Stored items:
######

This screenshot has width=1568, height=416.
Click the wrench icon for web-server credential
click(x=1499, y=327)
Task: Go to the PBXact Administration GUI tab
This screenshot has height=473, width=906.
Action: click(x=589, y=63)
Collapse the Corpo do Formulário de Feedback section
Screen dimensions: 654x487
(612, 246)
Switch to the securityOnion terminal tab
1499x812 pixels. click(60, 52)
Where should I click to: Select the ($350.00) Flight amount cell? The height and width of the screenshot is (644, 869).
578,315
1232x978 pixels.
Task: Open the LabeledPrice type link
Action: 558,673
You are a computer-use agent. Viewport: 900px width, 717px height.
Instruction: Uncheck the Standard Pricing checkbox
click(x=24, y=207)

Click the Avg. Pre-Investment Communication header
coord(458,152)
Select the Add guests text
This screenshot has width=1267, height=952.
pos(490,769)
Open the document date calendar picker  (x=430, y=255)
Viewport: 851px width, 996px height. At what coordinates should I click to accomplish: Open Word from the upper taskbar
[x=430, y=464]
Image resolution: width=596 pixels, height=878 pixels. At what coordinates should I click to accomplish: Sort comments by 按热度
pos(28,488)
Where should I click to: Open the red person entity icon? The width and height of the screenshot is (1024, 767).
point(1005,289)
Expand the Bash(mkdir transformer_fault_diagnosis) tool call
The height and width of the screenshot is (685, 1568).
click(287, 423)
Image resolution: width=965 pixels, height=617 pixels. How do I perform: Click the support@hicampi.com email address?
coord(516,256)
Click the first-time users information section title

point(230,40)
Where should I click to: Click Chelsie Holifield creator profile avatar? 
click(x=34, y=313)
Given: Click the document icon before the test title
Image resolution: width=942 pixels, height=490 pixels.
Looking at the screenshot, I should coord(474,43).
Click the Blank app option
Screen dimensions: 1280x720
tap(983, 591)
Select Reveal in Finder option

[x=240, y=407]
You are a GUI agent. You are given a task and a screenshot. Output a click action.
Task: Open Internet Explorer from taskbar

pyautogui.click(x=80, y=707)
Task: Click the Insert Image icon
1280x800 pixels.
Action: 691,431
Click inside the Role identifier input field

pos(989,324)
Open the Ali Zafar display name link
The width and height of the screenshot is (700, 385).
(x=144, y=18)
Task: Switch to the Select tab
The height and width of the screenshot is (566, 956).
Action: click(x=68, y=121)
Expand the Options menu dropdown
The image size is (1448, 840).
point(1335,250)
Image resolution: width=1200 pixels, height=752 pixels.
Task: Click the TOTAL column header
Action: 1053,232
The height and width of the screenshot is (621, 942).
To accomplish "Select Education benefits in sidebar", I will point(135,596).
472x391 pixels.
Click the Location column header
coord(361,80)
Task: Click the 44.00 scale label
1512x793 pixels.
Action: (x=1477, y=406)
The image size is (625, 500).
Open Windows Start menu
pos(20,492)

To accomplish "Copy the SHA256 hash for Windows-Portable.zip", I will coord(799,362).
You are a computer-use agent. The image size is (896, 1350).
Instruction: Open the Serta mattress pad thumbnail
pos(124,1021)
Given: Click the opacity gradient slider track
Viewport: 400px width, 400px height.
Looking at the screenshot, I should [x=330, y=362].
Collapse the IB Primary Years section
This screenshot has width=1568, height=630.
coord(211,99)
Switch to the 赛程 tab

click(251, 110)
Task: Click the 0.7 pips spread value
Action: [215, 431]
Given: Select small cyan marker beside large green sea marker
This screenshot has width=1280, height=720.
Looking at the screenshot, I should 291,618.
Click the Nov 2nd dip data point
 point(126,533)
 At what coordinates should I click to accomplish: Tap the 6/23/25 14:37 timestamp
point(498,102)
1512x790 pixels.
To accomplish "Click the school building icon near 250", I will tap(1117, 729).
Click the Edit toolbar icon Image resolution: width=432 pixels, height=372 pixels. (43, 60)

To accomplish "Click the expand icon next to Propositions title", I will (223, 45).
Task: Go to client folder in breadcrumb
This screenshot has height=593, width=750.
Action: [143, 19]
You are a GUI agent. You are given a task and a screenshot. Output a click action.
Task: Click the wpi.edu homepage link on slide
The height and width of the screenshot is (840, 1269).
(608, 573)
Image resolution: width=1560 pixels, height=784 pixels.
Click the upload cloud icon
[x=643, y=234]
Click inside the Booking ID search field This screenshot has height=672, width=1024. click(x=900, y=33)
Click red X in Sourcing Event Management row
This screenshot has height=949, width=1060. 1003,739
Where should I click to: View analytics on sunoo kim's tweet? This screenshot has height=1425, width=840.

######

Your objective:
If a line in the records contains "agent", report it.

Your solution:
You are a computer-use agent. Viewport: 900px width, 717px height.
You are a GUI agent. You are given a task and a screenshot. Output a click action.
You are a computer-use agent. The image size is (896, 1350).
You are a GUI agent. You are given a task and a screenshot. Output a click action.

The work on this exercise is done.